Collected data entries:
################

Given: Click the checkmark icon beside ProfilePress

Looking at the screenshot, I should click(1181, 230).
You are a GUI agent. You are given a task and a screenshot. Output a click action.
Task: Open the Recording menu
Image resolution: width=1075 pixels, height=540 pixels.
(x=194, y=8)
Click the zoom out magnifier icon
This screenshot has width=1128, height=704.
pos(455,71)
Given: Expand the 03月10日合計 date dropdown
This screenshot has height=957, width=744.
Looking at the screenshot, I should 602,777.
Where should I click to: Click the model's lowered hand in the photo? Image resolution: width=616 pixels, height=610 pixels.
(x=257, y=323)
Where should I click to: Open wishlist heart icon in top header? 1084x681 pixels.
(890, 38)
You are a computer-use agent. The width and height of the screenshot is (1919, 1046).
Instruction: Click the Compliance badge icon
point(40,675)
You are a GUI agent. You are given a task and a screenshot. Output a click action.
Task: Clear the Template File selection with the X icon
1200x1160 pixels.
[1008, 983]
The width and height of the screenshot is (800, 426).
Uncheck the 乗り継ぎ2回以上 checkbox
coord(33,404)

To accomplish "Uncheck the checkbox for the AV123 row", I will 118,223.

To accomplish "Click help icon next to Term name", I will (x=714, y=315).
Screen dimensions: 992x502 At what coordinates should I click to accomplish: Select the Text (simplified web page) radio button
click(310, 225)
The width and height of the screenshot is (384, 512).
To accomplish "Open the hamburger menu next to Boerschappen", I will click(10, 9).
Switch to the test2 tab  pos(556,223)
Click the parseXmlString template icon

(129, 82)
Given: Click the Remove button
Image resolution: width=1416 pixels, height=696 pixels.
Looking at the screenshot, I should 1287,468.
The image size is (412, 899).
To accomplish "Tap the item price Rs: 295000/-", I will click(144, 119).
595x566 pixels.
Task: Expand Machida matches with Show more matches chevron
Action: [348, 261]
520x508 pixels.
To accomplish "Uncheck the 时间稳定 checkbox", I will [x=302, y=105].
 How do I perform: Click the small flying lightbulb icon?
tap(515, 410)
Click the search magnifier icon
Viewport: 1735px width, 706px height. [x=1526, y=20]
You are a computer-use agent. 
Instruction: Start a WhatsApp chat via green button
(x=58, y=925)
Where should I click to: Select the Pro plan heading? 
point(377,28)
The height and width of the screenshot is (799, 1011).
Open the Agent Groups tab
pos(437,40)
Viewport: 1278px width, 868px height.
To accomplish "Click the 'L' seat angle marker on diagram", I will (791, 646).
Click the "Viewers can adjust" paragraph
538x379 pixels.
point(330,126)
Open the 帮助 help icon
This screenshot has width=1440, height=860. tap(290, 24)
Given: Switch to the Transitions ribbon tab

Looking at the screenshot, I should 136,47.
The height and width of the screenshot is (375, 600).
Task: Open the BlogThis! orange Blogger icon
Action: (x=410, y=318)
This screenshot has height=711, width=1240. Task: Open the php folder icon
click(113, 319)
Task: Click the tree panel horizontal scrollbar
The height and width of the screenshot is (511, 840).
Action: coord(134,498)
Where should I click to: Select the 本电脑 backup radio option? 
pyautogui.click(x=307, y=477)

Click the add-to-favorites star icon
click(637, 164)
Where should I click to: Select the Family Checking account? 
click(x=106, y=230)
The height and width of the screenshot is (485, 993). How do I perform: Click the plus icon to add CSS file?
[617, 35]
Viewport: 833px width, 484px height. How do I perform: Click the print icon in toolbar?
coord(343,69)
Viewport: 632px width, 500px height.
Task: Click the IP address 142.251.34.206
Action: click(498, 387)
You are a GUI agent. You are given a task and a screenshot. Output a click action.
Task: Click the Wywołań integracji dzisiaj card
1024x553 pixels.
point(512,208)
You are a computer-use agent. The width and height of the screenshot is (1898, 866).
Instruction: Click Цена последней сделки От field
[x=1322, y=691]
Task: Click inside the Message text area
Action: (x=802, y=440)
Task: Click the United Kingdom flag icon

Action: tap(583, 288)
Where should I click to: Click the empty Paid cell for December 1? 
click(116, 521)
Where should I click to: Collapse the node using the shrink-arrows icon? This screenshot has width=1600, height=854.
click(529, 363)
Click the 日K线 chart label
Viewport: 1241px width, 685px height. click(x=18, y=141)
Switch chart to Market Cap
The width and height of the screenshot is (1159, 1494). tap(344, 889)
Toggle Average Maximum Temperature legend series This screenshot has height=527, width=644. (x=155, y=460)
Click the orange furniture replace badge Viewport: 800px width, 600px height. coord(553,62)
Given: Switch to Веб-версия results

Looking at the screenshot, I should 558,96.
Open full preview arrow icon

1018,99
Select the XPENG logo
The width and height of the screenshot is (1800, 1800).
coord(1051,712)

################

### Prompt
Repeat the data verbatim.

### Response box
Given: Click the checkmark icon beside ProfilePress

Looking at the screenshot, I should click(1181, 230).
You are a GUI agent. You are given a task and a screenshot. Output a click action.
Task: Open the Recording menu
Image resolution: width=1075 pixels, height=540 pixels.
(x=194, y=8)
Click the zoom out magnifier icon
This screenshot has width=1128, height=704.
pos(455,71)
Given: Expand the 03月10日合計 date dropdown
This screenshot has height=957, width=744.
Looking at the screenshot, I should 602,777.
Where should I click to: Click the model's lowered hand in the photo? Image resolution: width=616 pixels, height=610 pixels.
(x=257, y=323)
Where should I click to: Open wishlist heart icon in top header? 1084x681 pixels.
(890, 38)
You are a computer-use agent. The width and height of the screenshot is (1919, 1046).
Instruction: Click the Compliance badge icon
point(40,675)
You are a GUI agent. You are given a task and a screenshot. Output a click action.
Task: Clear the Template File selection with the X icon
1200x1160 pixels.
[1008, 983]
The width and height of the screenshot is (800, 426).
Uncheck the 乗り継ぎ2回以上 checkbox
coord(33,404)

To accomplish "Uncheck the checkbox for the AV123 row", I will 118,223.

To accomplish "Click help icon next to Term name", I will (x=714, y=315).
Screen dimensions: 992x502 At what coordinates should I click to accomplish: Select the Text (simplified web page) radio button
click(310, 225)
The width and height of the screenshot is (384, 512).
To accomplish "Open the hamburger menu next to Boerschappen", I will click(10, 9).
Switch to the test2 tab  pos(556,223)
Click the parseXmlString template icon

(129, 82)
Given: Click the Remove button
Image resolution: width=1416 pixels, height=696 pixels.
Looking at the screenshot, I should 1287,468.
The image size is (412, 899).
To accomplish "Tap the item price Rs: 295000/-", I will click(144, 119).
595x566 pixels.
Task: Expand Machida matches with Show more matches chevron
Action: [348, 261]
520x508 pixels.
To accomplish "Uncheck the 时间稳定 checkbox", I will [x=302, y=105].
 How do I perform: Click the small flying lightbulb icon?
tap(515, 410)
Click the search magnifier icon
Viewport: 1735px width, 706px height. [x=1526, y=20]
You are a computer-use agent. 
Instruction: Start a WhatsApp chat via green button
(x=58, y=925)
Where should I click to: Select the Pro plan heading? 
point(377,28)
The height and width of the screenshot is (799, 1011).
Open the Agent Groups tab
pos(437,40)
Viewport: 1278px width, 868px height.
To accomplish "Click the 'L' seat angle marker on diagram", I will (791, 646).
Click the "Viewers can adjust" paragraph
538x379 pixels.
point(330,126)
Open the 帮助 help icon
This screenshot has width=1440, height=860. tap(290, 24)
Given: Switch to the Transitions ribbon tab

Looking at the screenshot, I should 136,47.
The height and width of the screenshot is (375, 600).
Task: Open the BlogThis! orange Blogger icon
Action: (x=410, y=318)
This screenshot has height=711, width=1240. Task: Open the php folder icon
click(113, 319)
Task: Click the tree panel horizontal scrollbar
The height and width of the screenshot is (511, 840).
Action: coord(134,498)
Where should I click to: Select the 本电脑 backup radio option? 
pyautogui.click(x=307, y=477)

Click the add-to-favorites star icon
click(637, 164)
Where should I click to: Select the Family Checking account? 
click(x=106, y=230)
The height and width of the screenshot is (485, 993). How do I perform: Click the plus icon to add CSS file?
[617, 35]
Viewport: 833px width, 484px height. How do I perform: Click the print icon in toolbar?
coord(343,69)
Viewport: 632px width, 500px height.
Task: Click the IP address 142.251.34.206
Action: click(498, 387)
You are a GUI agent. You are given a task and a screenshot. Output a click action.
Task: Click the Wywołań integracji dzisiaj card
1024x553 pixels.
point(512,208)
You are a computer-use agent. The width and height of the screenshot is (1898, 866).
Instruction: Click Цена последней сделки От field
[x=1322, y=691]
Task: Click inside the Message text area
Action: (x=802, y=440)
Task: Click the United Kingdom flag icon

Action: tap(583, 288)
Where should I click to: Click the empty Paid cell for December 1? 
click(116, 521)
Where should I click to: Collapse the node using the shrink-arrows icon? This screenshot has width=1600, height=854.
click(529, 363)
Click the 日K线 chart label
Viewport: 1241px width, 685px height. click(x=18, y=141)
Switch chart to Market Cap
The width and height of the screenshot is (1159, 1494). tap(344, 889)
Toggle Average Maximum Temperature legend series This screenshot has height=527, width=644. (x=155, y=460)
Click the orange furniture replace badge Viewport: 800px width, 600px height. coord(553,62)
Given: Switch to Веб-версия results

Looking at the screenshot, I should 558,96.
Open full preview arrow icon

1018,99
Select the XPENG logo
The width and height of the screenshot is (1800, 1800).
coord(1051,712)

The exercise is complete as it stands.